う、噓でしょ。絶対頭おかしいと思われたじゃん……いや、待てよ、もしかしたらこれはチャンスなのでは? 異世界に来てしまった僕はこの世界をまるで理解していない。だから、意味も分からず右往左往するより、協力者を作って、この世界を知って、元の世界に帰る方法を模索した方が合理的だよな。まぁ、元の世界はそんなに魅力的じゃないけどさ、この終末感もりもりの世界に比べたらましかな。それはともかく、あの化け物たちには絶対に僕のことは明かさない、明かしたら殺されそう……。

 僕はこの獣少女に自分に起きている一切合切を語った。意外にも、獣少女―いや、カタリナさんは、僕の話をすんなりと受け入れたが、それと同時に肩を落とした。どうやら「黙っていれば陛下そのものですけど、喋ってしまうと一気に威厳が消えたので……たしかに、最近の陛下は錯乱していましたが、それでも尊敬できる、私達に夢を見せ、それに導き、本当にこの帝国と国民を世界の主役にしてくれた素晴らしいお方です!」とのことらしい。ちなみに僕の名前は第8代イシュメール・ブランデンという、中学生の時の僕がくしゃみを飛ばしそうな名前だ。

「へぇ~、それでカタリナさんは?」
「陛下のお姿で私に敬称なんて使わないでください! 不敬ですよ!」
 カタリナさ、は頬を膨らませながら言った。か、かわいい。
「あっ、はい。わかりました、気を付けます……」
「その言葉づかいで、陛下のお姿というのは少し複雑です。それで、私は陛下の秘書を勤めています」
 カタリナは僕をにらみながら言った。彼女からすれば、僕は尊敬する人の体を乗っ取った怨敵だからそれも仕方ない。しかし、その事実はうまく使えると思う。
「そっか、僕の秘書なのかn」
「言葉遣いをもっと固くしてください!」
 カタリナはむすっとして食い気味に言った。
「あぁ、あ、ごほん。私には一つ考えがある。仮に私が元の世界に戻れたら、カタリナが敬愛する本当の王が戻ってくるのでは?」
 私の言葉にカタリナは目を輝かせ、手を組んで答える。
「なるほど! それなら本当の陛下が返ってくるかもしれませんね!」
「そう言うと思ったよ、だからこそ私は君と協力したい」
 僕は言った。それに対して、カタリナは「はい! 喜んで!」と言いながら僕に近付いて、握手を求めてきたので僕は応えた。すると瞬間、カタリナは僕から手を放し、顔を赤らめながら「はわわわわ、陛下の手に触れるなんて、私は……」と言った。とても複雑だ。

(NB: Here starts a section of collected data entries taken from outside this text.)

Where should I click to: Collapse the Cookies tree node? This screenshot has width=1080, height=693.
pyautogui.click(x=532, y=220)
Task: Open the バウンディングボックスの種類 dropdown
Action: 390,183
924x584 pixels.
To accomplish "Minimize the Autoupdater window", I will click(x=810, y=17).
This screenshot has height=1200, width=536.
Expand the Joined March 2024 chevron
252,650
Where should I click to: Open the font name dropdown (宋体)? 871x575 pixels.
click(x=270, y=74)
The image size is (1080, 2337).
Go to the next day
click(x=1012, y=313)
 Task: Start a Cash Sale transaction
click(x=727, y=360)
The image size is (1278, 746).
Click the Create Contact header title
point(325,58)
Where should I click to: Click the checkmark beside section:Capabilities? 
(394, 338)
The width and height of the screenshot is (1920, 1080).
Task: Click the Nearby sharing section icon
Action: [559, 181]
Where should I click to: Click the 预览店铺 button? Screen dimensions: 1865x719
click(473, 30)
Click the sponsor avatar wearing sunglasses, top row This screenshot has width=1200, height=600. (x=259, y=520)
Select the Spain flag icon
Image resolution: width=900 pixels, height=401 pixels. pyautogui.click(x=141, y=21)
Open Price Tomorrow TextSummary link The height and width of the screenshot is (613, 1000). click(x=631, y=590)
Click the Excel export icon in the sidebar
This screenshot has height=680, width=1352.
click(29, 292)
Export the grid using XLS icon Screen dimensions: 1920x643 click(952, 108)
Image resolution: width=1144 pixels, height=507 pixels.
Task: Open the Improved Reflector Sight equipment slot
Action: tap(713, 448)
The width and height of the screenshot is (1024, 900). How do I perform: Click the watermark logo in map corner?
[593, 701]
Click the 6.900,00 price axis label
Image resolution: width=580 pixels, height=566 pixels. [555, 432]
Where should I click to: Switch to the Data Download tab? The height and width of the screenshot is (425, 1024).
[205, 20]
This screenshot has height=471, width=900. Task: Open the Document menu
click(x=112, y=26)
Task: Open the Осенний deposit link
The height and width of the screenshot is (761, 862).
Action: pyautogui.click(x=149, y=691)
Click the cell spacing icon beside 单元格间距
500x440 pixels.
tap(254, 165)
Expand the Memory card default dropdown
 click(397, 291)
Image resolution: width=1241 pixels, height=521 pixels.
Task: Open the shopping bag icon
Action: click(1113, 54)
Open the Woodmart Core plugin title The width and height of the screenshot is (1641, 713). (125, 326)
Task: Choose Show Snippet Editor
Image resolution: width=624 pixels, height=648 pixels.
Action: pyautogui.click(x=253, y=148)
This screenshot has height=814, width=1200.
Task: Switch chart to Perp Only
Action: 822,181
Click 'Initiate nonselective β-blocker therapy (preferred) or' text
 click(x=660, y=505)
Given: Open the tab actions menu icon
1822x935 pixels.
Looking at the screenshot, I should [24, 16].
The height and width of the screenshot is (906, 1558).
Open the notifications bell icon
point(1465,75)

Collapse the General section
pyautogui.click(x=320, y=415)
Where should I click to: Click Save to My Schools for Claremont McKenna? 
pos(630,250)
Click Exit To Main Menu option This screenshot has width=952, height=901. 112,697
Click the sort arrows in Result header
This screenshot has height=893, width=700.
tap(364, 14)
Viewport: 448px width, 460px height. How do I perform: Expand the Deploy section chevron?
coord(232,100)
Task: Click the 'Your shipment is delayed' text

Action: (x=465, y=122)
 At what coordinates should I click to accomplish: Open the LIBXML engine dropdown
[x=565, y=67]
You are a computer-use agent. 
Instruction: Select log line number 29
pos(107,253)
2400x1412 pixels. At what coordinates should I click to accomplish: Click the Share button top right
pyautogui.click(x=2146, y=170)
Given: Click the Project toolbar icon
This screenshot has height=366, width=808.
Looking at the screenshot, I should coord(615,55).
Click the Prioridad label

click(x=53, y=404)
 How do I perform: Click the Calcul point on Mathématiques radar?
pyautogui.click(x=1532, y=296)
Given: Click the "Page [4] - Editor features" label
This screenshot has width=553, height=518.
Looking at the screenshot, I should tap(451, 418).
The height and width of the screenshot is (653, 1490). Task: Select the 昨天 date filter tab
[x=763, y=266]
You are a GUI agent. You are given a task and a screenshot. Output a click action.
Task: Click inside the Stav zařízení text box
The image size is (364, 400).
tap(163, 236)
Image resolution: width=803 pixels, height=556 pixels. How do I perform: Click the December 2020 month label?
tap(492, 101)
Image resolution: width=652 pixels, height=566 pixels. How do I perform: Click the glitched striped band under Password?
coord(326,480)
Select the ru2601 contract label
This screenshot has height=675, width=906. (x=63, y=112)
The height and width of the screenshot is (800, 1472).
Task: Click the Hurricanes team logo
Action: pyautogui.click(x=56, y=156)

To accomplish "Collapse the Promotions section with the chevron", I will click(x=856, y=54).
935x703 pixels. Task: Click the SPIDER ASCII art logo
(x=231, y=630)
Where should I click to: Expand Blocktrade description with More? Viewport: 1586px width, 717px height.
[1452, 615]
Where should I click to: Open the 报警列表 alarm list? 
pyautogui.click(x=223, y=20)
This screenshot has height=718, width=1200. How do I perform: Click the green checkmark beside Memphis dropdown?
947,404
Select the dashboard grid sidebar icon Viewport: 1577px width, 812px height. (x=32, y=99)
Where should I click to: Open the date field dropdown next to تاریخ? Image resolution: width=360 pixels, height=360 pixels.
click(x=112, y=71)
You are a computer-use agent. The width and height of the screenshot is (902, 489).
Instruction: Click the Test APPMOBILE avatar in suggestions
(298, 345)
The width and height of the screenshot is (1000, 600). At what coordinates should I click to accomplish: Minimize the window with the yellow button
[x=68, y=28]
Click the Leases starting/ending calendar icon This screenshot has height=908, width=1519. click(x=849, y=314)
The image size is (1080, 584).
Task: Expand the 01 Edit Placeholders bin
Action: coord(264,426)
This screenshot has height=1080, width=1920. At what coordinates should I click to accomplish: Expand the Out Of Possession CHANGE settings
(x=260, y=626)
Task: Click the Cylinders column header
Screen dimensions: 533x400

 その後、僕はこの世界についての話を聞いた。しかし、僕が元々持っている知識では対応出来ない部分がかなりあったので、分かることは少なかった。ともかく、僕が理解できたことは、主に魔族で構成されたこの大イリオス帝国は魔族が最も優秀な民族であるというイリオス主義の下、6年前に大戦争を始めた。4年間は戦争を優位に進めたものの、同盟国―1国しかない―の失態や動員計画、経済政策の失敗、さらに超大国ハーデス連邦と神聖ヨルシカ皇国の参戦を招いた結果、同盟国は民族消滅の危機に追い込まれ降伏し、大イリオス帝国は国家存亡の危機にあっている。
 しかし、カタリナは「これは全て陛下の計画の内で、首都に敵を誘い込み、その後メメント・モリ陣営の主力を大包囲し殲滅、そのままメメント・モリ陣営の盟主国ハーデス連邦の首都を陥落させ、全交戦国と和平を結ぶらしいのです」と笑顔で言った。そんな計画は、僕にはさっきの部屋に充満している空気感のせいで魔王の嘘にしか思えない。だけど、魔王を心の底から尊敬しているカタリナにそんなことは言えなかった。
 そして僕が返答に困ってる頃、部屋の中に鐘の異形―クレープス陸軍元帥―が入って来て言った。
「陛下、準備が整いました」


同時刻、大イリオス帝国の崩壊した王宮にて


 フリードリヒ閣下は冷酷な笑みで月を眺められている。また夜が明ければ、あの空からハーデス連邦の竜騎地上掃討兵による炎や魔弾が雨のように降ってくるというのに、何を考えておられるのだろうか。
「閣下、それほどまでに、魔皇イシュメールの精神を殺して別の精神を彼の身体に移したことが嬉しいですか?」
 私は閣下にゆっくりと話しかけた。
「当たり前だよ、君。無事に大本営では話が講和に向かっている。国土は荒廃したが、この国に思想は残せたよ」
 閣下はそこで話を切り、手のひらを月に向け、月光を遮った。